桜島の北、錦江湾に知られざる海底火山が! 噴火の可能性は!?

「東洋のナポリ」といわれる鹿児島市。錦江湾越しに桜島を眺望しますが、その桜島から北の錦江湾はもともと姶良カルデラ(あいらかるでら)という火山の爆発で誕生した凹地。

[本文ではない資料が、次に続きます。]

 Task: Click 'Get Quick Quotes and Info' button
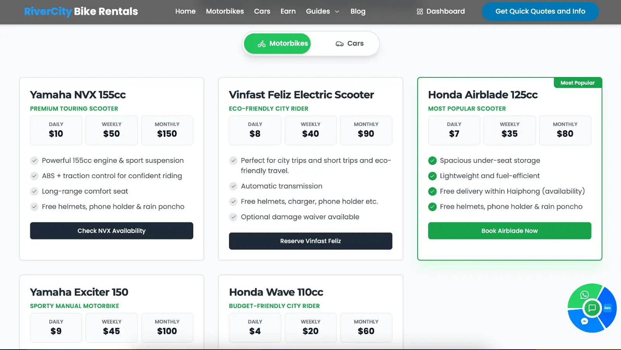[x=540, y=11]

その姶良カルデラのなかに、二重カルデラとして若尊カルデラ(わかみこかるでら)があり、気象庁選定の活火山になっています。

今も海底からは熱水などが噴出している

気象庁が選定する全国111の活火山ですが、その定義は、「過去1万年以内に火山活動があったもの」。
気象庁、火山噴火予知連絡協議会が「若尊」(わかみこ)として活火山に認定するのは、錦江湾北部、若尊鼻の先にある海底火山です。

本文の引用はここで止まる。